▶ Activity
Pictures aside, repeat all the entries below exactly as they appear.

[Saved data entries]
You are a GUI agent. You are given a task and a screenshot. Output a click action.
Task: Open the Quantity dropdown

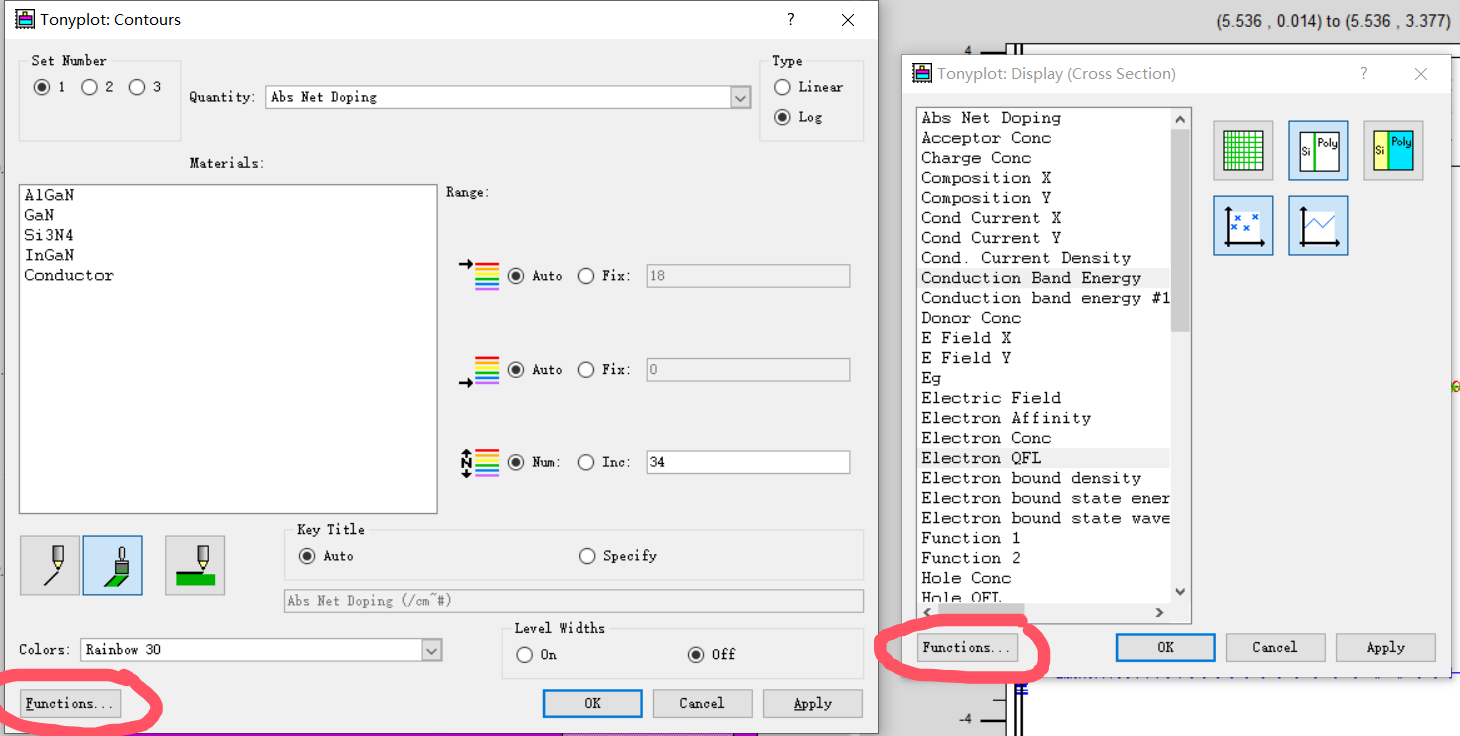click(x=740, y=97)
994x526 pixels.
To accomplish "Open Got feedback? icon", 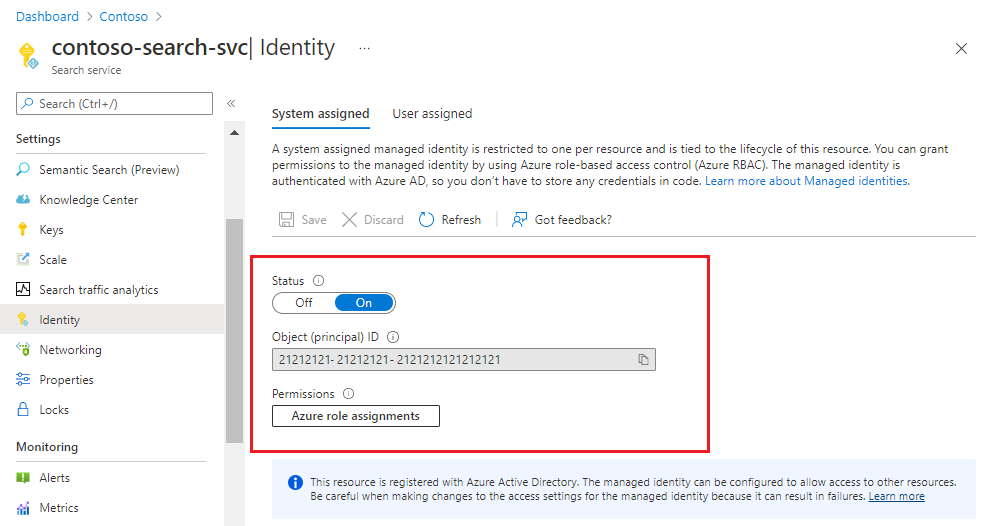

▶ Problem solution
You are a GUI agent. You are given a task and a screenshot. Output a click action.
Task: Open the Quantity dropdown

click(x=740, y=97)
994x526 pixels.
To accomplish "Open Got feedback? icon", 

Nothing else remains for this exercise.